→ WHAT THE TASK ASKS
Search the data for the word "name" and copy out every line that has it.

+--

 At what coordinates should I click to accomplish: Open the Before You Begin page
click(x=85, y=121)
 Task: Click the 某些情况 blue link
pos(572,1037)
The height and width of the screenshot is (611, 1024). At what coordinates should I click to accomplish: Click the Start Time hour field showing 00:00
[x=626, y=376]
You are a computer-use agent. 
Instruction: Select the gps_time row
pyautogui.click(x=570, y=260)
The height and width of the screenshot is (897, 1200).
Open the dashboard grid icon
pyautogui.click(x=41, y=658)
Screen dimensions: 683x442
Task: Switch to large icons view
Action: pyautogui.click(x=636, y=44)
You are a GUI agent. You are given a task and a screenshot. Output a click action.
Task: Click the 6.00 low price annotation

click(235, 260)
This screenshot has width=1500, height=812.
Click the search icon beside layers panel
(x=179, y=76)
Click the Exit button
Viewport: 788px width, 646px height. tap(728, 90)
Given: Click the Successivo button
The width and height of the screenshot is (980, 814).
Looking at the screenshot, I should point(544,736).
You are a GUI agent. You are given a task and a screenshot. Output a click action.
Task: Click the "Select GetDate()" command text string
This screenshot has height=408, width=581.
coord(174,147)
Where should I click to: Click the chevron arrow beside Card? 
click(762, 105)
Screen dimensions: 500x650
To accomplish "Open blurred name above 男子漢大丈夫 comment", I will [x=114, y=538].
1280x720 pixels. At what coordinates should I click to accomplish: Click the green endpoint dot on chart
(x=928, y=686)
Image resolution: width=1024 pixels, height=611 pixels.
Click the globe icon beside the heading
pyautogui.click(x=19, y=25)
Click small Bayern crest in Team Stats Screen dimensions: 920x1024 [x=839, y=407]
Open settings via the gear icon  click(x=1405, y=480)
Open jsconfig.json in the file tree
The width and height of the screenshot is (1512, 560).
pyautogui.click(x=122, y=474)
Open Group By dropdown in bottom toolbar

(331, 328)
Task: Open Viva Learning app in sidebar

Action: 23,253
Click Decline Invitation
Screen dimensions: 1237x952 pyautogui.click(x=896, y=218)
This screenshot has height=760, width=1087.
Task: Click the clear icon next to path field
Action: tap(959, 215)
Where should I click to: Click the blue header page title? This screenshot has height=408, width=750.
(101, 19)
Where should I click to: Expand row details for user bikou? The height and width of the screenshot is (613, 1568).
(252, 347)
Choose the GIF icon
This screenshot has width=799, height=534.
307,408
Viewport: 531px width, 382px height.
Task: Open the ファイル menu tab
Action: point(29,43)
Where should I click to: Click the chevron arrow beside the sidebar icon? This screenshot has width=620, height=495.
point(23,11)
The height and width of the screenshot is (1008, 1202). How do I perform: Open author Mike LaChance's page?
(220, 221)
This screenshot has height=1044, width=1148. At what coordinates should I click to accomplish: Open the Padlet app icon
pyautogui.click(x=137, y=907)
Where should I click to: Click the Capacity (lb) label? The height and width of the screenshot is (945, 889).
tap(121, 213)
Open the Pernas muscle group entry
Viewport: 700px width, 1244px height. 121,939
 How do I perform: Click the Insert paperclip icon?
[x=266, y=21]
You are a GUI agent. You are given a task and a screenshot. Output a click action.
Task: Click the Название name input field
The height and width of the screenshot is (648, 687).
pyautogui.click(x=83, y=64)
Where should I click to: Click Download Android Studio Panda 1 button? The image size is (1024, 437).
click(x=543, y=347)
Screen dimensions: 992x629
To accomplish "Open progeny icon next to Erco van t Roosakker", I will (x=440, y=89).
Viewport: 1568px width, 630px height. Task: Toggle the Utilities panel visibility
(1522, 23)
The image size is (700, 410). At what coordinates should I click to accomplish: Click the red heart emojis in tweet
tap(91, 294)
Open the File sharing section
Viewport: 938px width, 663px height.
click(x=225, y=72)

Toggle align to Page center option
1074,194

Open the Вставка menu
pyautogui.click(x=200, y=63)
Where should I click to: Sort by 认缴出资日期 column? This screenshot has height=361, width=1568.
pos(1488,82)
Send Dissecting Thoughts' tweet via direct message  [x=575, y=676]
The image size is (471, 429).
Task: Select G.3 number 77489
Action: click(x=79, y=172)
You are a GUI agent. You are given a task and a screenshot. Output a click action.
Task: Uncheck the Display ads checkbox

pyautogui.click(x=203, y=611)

+--

→ EXPECTED ANSWER
To accomplish "Open blurred name above 男子漢大丈夫 comment", I will [x=114, y=538].
Task: Click the Название name input field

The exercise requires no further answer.